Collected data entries
==*==
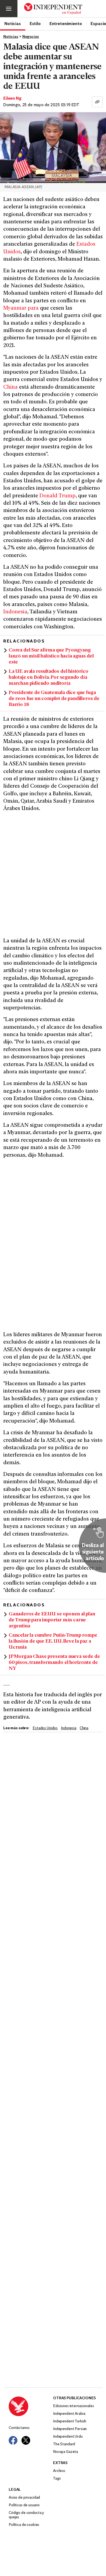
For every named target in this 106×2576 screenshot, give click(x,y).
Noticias (12, 23)
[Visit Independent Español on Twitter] (25, 2440)
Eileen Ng (12, 98)
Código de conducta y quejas (26, 2515)
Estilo (35, 23)
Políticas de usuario (24, 2505)
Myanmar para (21, 308)
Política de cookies (24, 2525)
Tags (57, 2479)
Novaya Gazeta (65, 2452)
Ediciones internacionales (73, 2406)
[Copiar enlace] (97, 101)
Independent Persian (70, 2429)
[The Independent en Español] (53, 9)
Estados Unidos (45, 1728)
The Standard (64, 2444)
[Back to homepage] (31, 2406)
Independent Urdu (68, 2437)
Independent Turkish (69, 2421)
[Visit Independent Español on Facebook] (13, 2440)
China (10, 387)
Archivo (59, 2471)
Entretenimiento (65, 23)
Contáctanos (19, 2428)
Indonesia (15, 612)
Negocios (30, 37)
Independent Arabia (69, 2414)
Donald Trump (57, 496)
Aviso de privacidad (24, 2498)
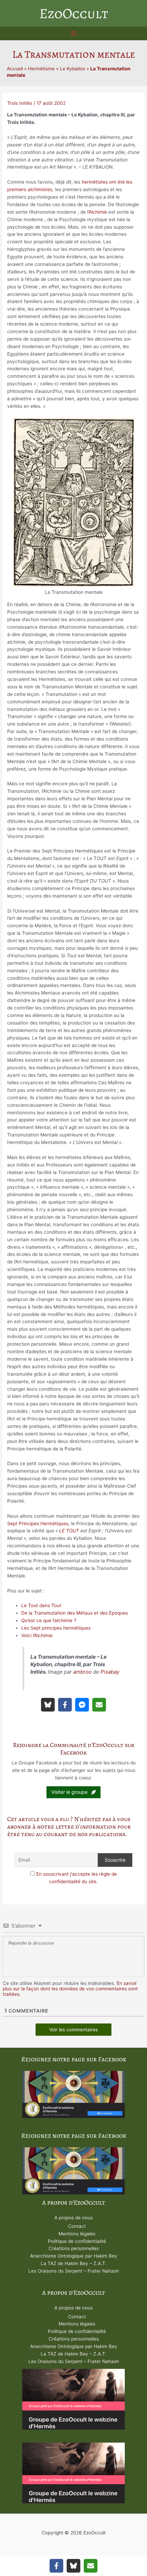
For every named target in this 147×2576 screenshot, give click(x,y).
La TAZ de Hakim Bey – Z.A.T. (74, 2263)
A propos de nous (73, 2217)
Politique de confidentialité (77, 2241)
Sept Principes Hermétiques (37, 1523)
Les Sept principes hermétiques (56, 1628)
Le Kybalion (72, 68)
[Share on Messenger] (82, 1705)
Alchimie (98, 212)
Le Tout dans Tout (41, 1605)
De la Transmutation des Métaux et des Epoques (74, 1613)
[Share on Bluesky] (48, 1705)
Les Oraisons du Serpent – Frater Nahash (73, 2271)
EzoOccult (73, 13)
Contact (77, 2226)
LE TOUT (69, 1530)
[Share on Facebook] (65, 1705)
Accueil (15, 68)
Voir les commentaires (73, 2029)
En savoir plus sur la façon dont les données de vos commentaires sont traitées (70, 1988)
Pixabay (110, 1672)
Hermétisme (41, 68)
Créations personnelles (74, 2248)
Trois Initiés (19, 103)
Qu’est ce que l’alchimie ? (48, 1620)
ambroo (82, 1672)
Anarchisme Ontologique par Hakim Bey (73, 2256)
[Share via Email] (99, 1705)
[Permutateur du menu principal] (74, 34)
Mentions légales (76, 2233)
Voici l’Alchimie (37, 1635)
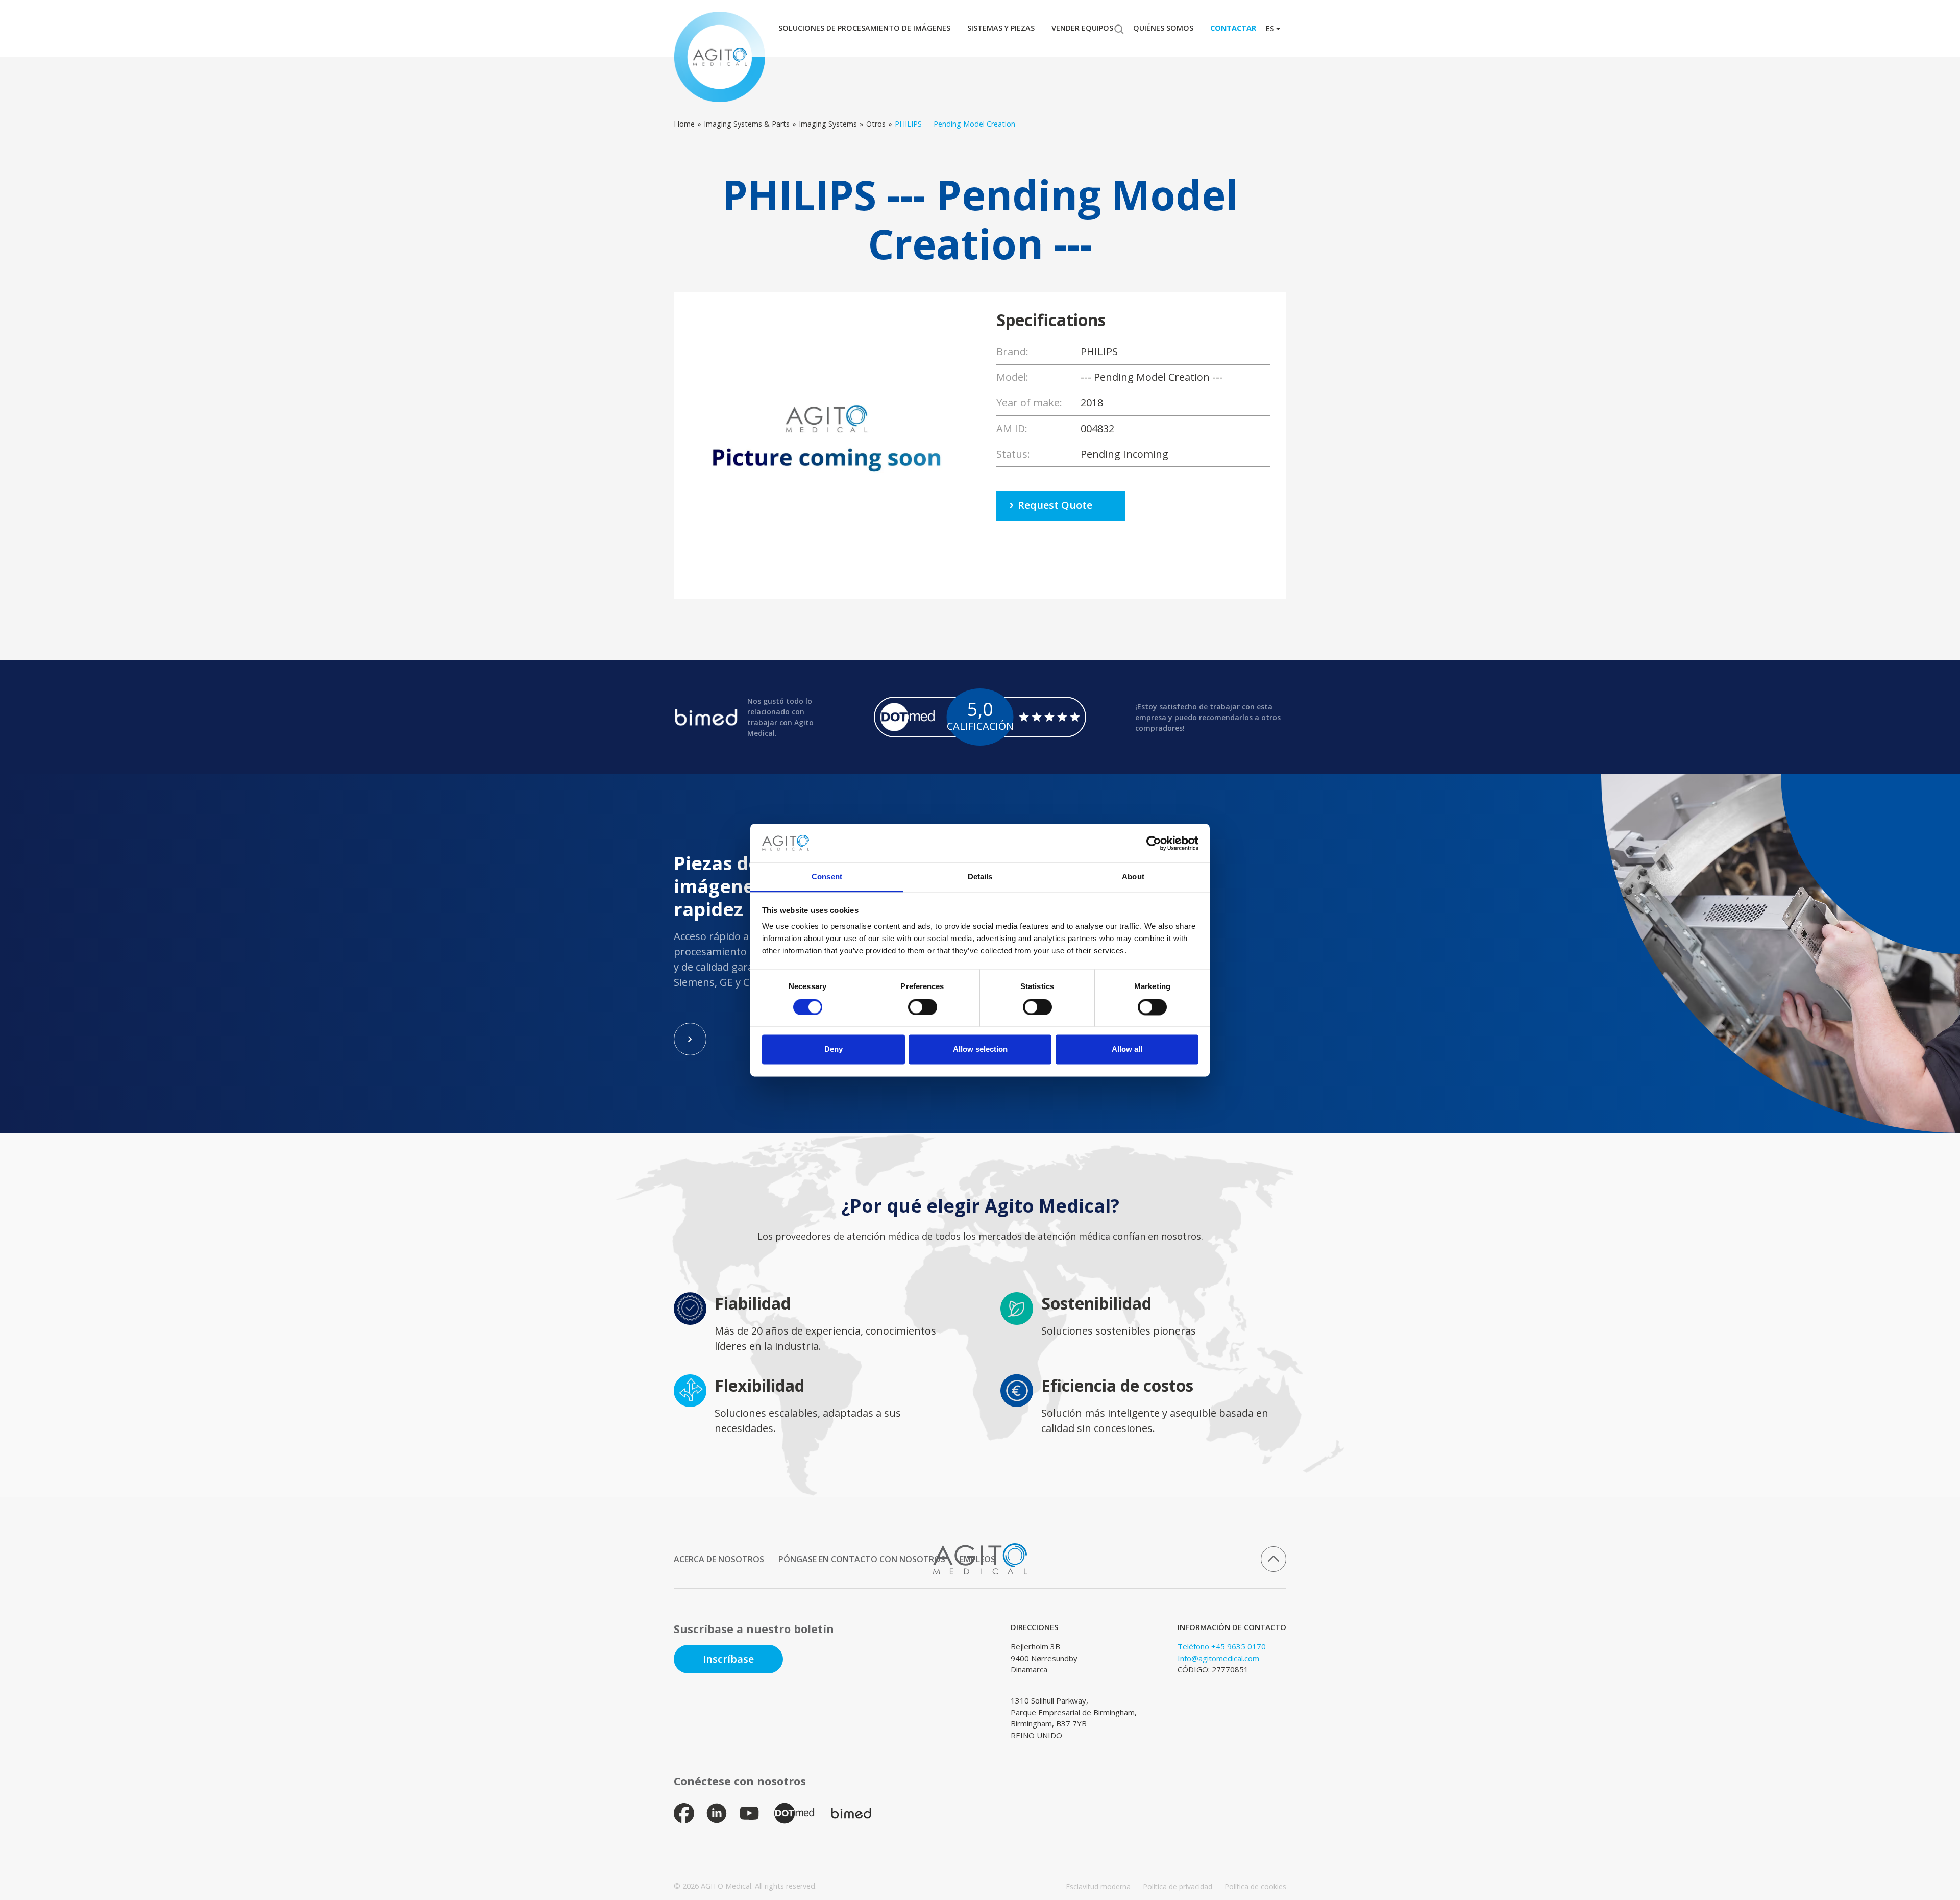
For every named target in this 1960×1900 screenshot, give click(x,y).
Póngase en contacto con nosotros (861, 1559)
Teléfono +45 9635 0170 (1222, 1646)
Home (684, 124)
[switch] (922, 1007)
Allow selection (980, 1049)
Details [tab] (980, 877)
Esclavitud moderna (1098, 1886)
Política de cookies (1255, 1886)
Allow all (1127, 1049)
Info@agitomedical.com (1218, 1658)
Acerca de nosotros (719, 1559)
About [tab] (1133, 877)
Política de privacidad (1177, 1886)
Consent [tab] (827, 877)
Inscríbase (728, 1659)
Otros (876, 124)
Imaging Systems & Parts (747, 124)
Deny (833, 1049)
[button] (867, 28)
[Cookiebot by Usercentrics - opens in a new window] (1153, 843)
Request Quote (1055, 505)
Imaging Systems (828, 124)
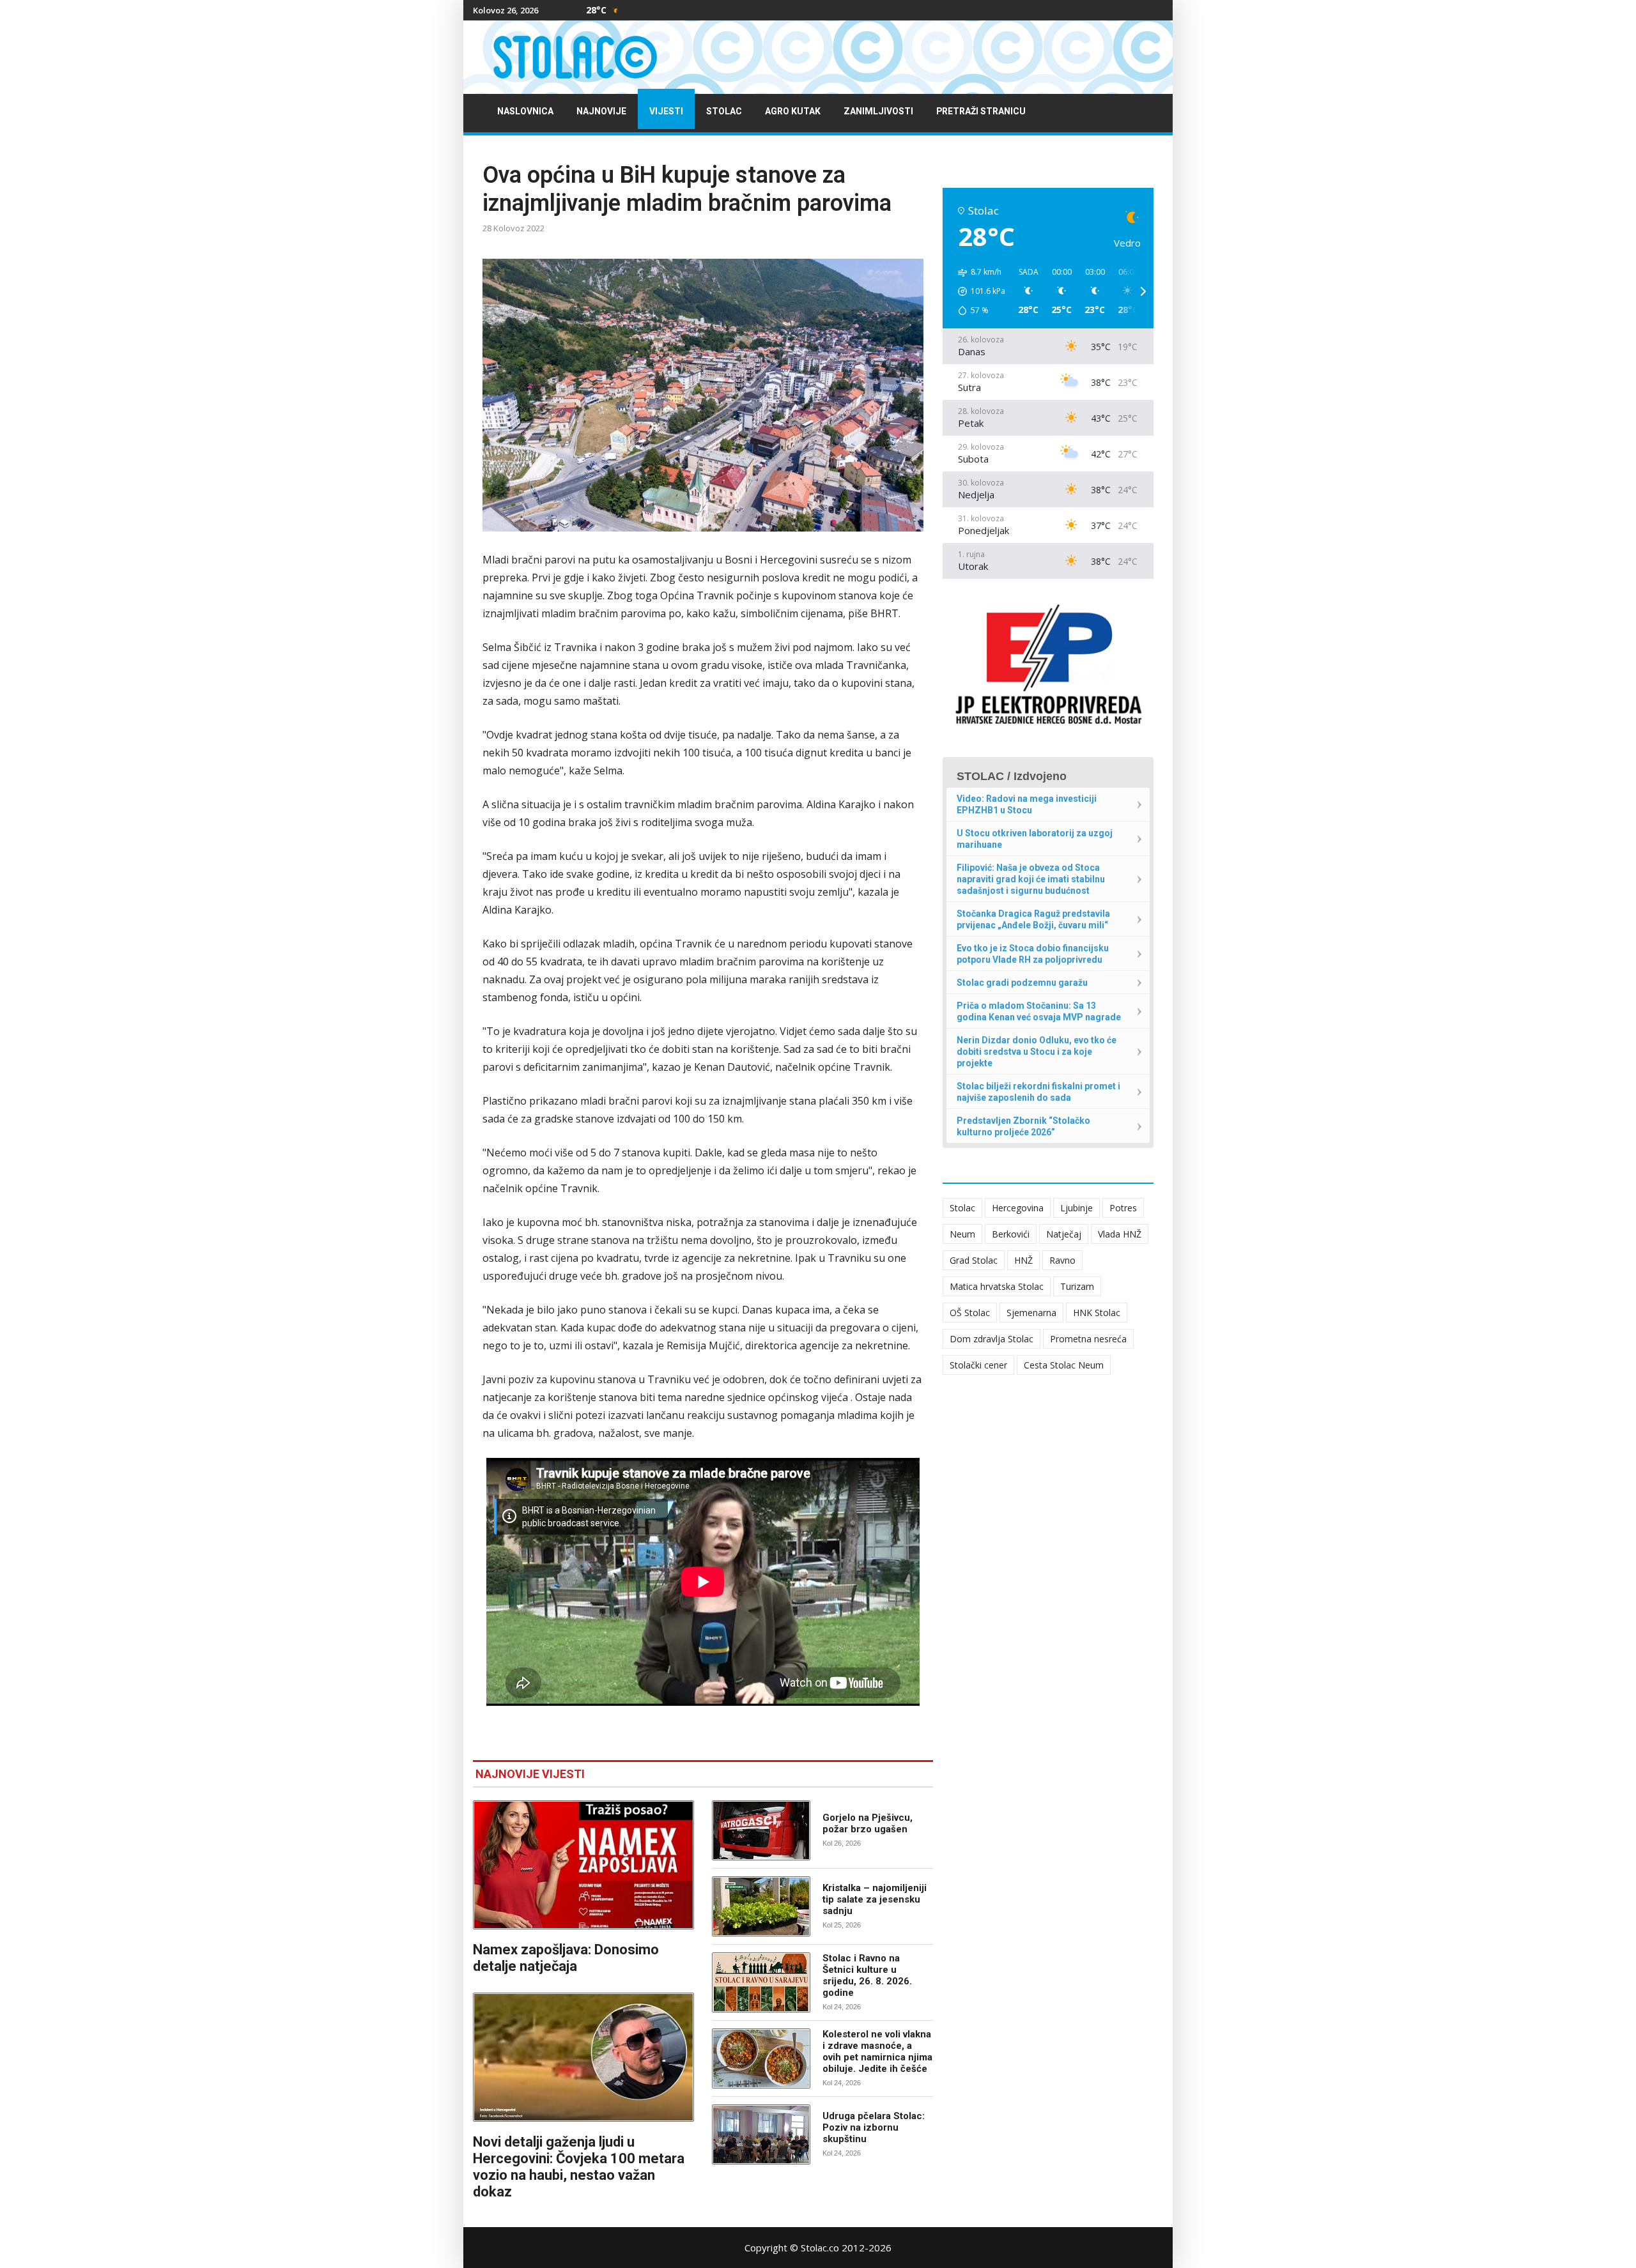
==*==
Return all of the data exactly as written, and drop the pictures.

_Task result:_
For every named target in this 106×2576 screenshot, give click(x,y).
Noticias (12, 23)
[Visit Independent Español on Twitter] (25, 2440)
Eileen Ng (12, 98)
Código de conducta y quejas (26, 2515)
Estilo (35, 23)
Políticas de usuario (24, 2505)
Myanmar para (21, 308)
Política de cookies (24, 2525)
Tags (57, 2479)
Novaya Gazeta (65, 2452)
Ediciones internacionales (73, 2406)
[Copiar enlace] (97, 101)
Independent Persian (70, 2429)
[The Independent en Español] (53, 9)
Estados Unidos (45, 1728)
The Standard (64, 2444)
[Back to homepage] (31, 2406)
Independent Urdu (68, 2437)
Independent Turkish (69, 2421)
[Visit Independent Español on Facebook] (13, 2440)
China (10, 387)
Archivo (59, 2471)
Entretenimiento (65, 23)
Contáctanos (19, 2428)
Indonesia (15, 612)
Negocios (30, 37)
Independent Arabia (69, 2414)
Donald Trump (57, 496)
Aviso de privacidad (24, 2498)
For every named target in this 147×2576 screenshot, give click(x,y).
La TAZ de Hakim Bey – Z.A.T. (74, 2263)
A propos de nous (73, 2217)
Politique de confidentialité (77, 2241)
Sept Principes Hermétiques (37, 1523)
Les Sept principes hermétiques (56, 1628)
Le Kybalion (72, 68)
[Share on Messenger] (82, 1705)
Alchimie (98, 212)
Le Tout dans Tout (41, 1605)
De la Transmutation des Métaux et des Epoques (74, 1613)
[Share on Bluesky] (48, 1705)
Les Oraisons du Serpent – Frater Nahash (73, 2271)
EzoOccult (73, 13)
Contact (77, 2226)
LE TOUT (69, 1530)
[Share on Facebook] (65, 1705)
Accueil (15, 68)
Voir les commentaires (73, 2029)
En savoir plus sur la façon dont les données de vos commentaires sont traitées (70, 1988)
Pixabay (110, 1672)
Hermétisme (41, 68)
Créations personnelles (74, 2248)
Trois Initiés (19, 103)
Qu’est ce que l’alchimie ? (48, 1620)
ambroo (82, 1672)
Anarchisme Ontologique par Hakim Bey (73, 2256)
[Share via Email] (99, 1705)
[Permutateur du menu principal] (74, 34)
Mentions légales (76, 2233)
Voici l’Alchimie (37, 1635)
For every named target in this 1960×1900 screenshot, give click(x,y).
Póngase en contacto con nosotros (861, 1559)
Teléfono +45 9635 0170 (1222, 1646)
Home (684, 124)
[switch] (922, 1007)
Allow selection (980, 1049)
Details [tab] (980, 877)
Esclavitud moderna (1098, 1886)
Política de cookies (1255, 1886)
Allow all (1127, 1049)
Info@agitomedical.com (1218, 1658)
Acerca de nosotros (719, 1559)
About [tab] (1133, 877)
Política de privacidad (1177, 1886)
Consent [tab] (827, 877)
Inscríbase (728, 1659)
Otros (876, 124)
Imaging Systems & Parts (747, 124)
Deny (833, 1049)
[button] (867, 28)
[Cookiebot by Usercentrics - opens in a new window] (1153, 843)
Request Quote (1055, 505)
Imaging Systems (828, 124)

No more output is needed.